Dataset below:

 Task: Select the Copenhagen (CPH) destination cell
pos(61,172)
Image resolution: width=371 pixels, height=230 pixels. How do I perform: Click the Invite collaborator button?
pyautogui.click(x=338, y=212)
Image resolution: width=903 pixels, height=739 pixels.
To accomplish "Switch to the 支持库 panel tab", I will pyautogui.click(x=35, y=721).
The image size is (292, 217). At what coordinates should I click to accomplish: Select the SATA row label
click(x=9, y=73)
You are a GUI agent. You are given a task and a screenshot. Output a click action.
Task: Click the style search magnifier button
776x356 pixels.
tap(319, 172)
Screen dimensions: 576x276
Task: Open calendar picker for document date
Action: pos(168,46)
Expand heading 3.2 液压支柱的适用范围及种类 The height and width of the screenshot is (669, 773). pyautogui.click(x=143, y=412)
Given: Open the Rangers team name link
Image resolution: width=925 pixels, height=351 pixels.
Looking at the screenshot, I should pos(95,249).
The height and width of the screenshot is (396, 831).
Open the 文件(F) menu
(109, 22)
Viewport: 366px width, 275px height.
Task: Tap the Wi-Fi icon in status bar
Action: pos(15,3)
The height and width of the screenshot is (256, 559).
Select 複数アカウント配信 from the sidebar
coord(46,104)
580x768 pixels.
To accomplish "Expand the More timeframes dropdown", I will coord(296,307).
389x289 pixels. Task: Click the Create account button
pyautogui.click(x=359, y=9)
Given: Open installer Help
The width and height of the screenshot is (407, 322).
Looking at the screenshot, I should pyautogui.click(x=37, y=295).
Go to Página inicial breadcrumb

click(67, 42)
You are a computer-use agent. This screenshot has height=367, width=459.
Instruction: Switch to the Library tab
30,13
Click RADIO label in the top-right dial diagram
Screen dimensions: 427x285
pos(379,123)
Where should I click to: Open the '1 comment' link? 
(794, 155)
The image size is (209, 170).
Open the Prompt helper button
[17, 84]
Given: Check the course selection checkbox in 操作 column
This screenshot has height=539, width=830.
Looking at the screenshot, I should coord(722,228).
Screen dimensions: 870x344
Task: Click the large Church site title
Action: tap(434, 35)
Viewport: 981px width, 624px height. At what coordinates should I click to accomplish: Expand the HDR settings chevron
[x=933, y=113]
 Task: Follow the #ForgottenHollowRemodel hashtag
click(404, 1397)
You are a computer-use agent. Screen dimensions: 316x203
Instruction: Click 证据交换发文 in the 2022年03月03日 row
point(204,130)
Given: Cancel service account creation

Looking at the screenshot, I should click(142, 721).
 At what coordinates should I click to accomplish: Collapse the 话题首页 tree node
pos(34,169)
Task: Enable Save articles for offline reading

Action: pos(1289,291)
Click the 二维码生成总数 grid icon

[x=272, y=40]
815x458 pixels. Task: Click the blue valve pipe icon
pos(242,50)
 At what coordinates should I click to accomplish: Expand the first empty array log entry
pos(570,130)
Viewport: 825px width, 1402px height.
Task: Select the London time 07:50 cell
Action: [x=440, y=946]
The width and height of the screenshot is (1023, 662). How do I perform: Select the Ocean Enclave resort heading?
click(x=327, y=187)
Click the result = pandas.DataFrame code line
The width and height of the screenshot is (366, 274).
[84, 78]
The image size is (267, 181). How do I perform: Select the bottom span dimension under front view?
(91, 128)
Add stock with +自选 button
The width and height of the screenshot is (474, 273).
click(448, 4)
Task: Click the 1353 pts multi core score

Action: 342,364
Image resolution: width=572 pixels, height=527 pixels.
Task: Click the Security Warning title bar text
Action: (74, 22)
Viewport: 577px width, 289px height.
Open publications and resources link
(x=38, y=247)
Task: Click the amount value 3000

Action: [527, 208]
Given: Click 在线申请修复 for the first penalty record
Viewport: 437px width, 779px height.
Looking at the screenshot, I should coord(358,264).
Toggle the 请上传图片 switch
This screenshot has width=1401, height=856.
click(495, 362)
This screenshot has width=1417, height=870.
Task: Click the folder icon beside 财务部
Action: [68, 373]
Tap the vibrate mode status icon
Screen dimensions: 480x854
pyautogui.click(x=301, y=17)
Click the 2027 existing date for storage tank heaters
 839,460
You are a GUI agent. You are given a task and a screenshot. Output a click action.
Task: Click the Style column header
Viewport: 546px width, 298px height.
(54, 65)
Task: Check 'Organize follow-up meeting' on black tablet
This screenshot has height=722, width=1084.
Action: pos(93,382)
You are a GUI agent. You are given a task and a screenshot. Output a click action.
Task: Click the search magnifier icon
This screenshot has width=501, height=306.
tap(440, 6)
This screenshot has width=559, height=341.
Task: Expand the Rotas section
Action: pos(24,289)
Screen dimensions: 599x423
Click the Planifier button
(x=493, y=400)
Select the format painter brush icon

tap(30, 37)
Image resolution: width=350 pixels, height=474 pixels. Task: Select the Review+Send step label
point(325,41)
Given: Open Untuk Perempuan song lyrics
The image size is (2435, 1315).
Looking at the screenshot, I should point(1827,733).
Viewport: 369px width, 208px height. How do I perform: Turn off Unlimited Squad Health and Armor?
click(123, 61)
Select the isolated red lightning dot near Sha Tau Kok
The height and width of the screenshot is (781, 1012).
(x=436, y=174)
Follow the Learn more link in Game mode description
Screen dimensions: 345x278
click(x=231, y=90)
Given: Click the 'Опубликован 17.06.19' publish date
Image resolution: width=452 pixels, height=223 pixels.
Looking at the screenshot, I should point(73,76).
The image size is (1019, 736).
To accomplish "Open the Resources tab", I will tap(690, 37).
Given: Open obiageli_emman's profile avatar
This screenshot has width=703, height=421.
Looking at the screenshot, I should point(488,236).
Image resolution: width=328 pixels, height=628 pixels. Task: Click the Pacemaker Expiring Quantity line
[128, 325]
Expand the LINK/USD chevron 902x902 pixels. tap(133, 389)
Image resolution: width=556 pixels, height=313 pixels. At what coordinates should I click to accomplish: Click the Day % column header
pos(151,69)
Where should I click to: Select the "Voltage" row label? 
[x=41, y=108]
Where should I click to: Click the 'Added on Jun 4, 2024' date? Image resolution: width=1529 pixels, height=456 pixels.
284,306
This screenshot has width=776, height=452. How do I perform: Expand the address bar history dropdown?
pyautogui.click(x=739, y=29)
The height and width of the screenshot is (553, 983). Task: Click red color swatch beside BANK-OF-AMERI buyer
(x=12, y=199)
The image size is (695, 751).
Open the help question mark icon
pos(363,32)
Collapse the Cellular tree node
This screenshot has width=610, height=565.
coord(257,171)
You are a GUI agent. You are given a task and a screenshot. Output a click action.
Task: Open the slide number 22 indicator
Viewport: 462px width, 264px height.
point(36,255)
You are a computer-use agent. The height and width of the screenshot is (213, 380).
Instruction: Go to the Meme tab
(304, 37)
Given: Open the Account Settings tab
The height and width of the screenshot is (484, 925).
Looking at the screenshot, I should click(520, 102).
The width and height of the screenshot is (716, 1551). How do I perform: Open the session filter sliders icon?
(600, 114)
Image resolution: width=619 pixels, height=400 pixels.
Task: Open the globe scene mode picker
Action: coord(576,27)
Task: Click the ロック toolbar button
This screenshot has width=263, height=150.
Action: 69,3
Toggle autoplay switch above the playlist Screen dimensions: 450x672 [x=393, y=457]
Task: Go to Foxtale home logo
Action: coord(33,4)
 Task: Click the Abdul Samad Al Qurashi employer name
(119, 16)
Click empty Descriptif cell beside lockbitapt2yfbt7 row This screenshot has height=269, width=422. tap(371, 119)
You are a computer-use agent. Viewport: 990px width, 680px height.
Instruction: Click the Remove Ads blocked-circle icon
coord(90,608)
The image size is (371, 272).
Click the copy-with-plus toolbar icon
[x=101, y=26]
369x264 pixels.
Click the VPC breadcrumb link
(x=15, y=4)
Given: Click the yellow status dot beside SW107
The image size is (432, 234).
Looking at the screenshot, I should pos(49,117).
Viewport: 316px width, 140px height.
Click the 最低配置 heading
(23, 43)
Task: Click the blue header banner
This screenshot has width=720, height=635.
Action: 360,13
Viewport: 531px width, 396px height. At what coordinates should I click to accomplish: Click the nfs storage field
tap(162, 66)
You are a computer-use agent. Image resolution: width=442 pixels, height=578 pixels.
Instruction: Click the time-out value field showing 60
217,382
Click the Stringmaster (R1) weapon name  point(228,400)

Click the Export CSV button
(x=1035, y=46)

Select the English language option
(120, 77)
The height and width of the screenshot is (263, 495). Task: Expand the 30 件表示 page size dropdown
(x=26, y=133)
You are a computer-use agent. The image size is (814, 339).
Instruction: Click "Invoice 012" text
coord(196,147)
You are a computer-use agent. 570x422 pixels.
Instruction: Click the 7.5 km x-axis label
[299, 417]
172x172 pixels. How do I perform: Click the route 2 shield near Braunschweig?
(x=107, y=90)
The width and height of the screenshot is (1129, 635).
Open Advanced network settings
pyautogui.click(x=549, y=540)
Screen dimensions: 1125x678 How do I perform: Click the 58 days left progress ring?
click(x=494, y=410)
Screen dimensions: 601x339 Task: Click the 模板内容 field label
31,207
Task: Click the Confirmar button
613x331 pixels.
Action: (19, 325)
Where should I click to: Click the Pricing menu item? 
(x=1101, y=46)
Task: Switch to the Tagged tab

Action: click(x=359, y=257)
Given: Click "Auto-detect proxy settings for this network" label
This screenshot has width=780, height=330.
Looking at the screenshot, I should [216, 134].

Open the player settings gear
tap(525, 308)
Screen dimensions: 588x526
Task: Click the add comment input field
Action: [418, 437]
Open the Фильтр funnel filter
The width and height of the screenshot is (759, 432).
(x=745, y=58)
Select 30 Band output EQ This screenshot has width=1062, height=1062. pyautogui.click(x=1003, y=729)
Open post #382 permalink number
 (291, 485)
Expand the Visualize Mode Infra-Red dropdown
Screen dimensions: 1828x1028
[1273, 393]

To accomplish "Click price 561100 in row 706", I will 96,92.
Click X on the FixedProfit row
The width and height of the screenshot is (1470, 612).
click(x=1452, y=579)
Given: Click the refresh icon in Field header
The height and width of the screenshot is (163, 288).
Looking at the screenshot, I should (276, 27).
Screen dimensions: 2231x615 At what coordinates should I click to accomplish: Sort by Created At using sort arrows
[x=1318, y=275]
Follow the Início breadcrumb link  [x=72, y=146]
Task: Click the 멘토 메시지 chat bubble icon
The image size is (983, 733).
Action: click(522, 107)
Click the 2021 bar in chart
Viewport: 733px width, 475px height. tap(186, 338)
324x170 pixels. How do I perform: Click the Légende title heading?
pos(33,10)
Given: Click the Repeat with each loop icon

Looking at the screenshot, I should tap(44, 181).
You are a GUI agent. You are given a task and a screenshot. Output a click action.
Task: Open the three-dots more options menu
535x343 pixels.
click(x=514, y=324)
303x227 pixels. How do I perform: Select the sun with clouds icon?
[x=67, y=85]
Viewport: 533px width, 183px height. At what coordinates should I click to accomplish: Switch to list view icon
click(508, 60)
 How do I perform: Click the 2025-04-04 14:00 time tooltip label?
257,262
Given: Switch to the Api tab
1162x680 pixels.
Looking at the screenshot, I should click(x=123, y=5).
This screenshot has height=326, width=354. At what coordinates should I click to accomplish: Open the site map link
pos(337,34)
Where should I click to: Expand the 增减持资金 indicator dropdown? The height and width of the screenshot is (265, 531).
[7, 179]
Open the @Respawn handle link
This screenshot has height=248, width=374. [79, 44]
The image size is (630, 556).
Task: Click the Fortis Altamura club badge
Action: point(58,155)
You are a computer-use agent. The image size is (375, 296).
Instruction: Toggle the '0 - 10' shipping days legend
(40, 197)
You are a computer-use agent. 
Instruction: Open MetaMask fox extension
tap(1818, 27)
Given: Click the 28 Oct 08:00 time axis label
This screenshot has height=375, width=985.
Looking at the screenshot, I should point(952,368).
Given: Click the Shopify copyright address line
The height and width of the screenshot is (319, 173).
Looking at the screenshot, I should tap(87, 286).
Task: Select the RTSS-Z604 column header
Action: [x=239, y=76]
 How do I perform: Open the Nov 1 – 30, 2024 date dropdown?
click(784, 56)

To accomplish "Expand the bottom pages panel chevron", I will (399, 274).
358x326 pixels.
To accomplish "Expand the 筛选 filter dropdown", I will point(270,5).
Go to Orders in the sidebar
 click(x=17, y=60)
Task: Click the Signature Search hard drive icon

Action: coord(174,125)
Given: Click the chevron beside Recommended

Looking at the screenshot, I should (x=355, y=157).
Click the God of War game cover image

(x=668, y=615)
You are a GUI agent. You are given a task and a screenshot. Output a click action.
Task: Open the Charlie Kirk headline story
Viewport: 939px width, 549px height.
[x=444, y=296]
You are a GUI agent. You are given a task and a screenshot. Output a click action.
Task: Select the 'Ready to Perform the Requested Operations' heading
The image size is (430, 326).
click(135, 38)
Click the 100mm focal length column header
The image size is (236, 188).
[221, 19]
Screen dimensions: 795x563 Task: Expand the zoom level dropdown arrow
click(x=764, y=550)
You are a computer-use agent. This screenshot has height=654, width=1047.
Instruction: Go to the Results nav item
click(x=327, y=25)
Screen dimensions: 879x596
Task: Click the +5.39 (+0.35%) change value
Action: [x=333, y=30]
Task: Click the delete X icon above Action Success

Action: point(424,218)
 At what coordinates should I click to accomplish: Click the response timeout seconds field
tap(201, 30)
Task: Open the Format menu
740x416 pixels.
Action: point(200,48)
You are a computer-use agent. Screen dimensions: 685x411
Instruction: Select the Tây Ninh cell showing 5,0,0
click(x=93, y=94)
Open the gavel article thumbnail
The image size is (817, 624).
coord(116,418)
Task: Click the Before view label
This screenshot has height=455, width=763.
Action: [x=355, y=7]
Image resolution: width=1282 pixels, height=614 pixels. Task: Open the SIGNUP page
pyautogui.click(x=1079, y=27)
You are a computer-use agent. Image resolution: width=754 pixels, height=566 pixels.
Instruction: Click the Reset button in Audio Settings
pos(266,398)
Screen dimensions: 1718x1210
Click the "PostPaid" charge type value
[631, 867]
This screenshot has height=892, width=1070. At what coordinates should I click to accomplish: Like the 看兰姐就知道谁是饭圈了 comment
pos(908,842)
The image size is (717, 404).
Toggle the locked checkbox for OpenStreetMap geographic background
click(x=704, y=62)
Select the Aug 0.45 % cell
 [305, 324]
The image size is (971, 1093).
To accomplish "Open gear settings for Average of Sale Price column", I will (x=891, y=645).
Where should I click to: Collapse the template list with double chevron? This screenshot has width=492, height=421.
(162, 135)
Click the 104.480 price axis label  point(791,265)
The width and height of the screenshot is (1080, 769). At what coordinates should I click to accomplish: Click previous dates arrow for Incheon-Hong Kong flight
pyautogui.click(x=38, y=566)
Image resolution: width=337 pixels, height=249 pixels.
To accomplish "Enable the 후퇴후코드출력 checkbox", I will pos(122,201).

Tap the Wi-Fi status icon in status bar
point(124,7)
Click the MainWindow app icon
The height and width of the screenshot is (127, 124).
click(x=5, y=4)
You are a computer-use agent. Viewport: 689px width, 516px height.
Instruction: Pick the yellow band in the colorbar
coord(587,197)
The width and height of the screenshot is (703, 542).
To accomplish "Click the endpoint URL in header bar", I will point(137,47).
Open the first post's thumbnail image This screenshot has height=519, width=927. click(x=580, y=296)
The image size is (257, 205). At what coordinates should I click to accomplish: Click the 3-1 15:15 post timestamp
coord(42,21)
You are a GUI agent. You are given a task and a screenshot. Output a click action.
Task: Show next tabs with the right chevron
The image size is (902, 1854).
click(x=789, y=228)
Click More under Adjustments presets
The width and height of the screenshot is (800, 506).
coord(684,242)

End of Dataset.

→ **Problem**
The lines above from the one containing "Image resolution: width=903" through the one containing "Given: Open the Rangers team name link" are to be set down exactly, and no others.

→ **Response to the task**
Image resolution: width=903 pixels, height=739 pixels.
To accomplish "Switch to the 支持库 panel tab", I will pyautogui.click(x=35, y=721).
The image size is (292, 217). At what coordinates should I click to accomplish: Select the SATA row label
click(x=9, y=73)
You are a GUI agent. You are given a task and a screenshot. Output a click action.
Task: Click the style search magnifier button
776x356 pixels.
tap(319, 172)
Screen dimensions: 576x276
Task: Open calendar picker for document date
Action: pos(168,46)
Expand heading 3.2 液压支柱的适用范围及种类 The height and width of the screenshot is (669, 773). pyautogui.click(x=143, y=412)
Given: Open the Rangers team name link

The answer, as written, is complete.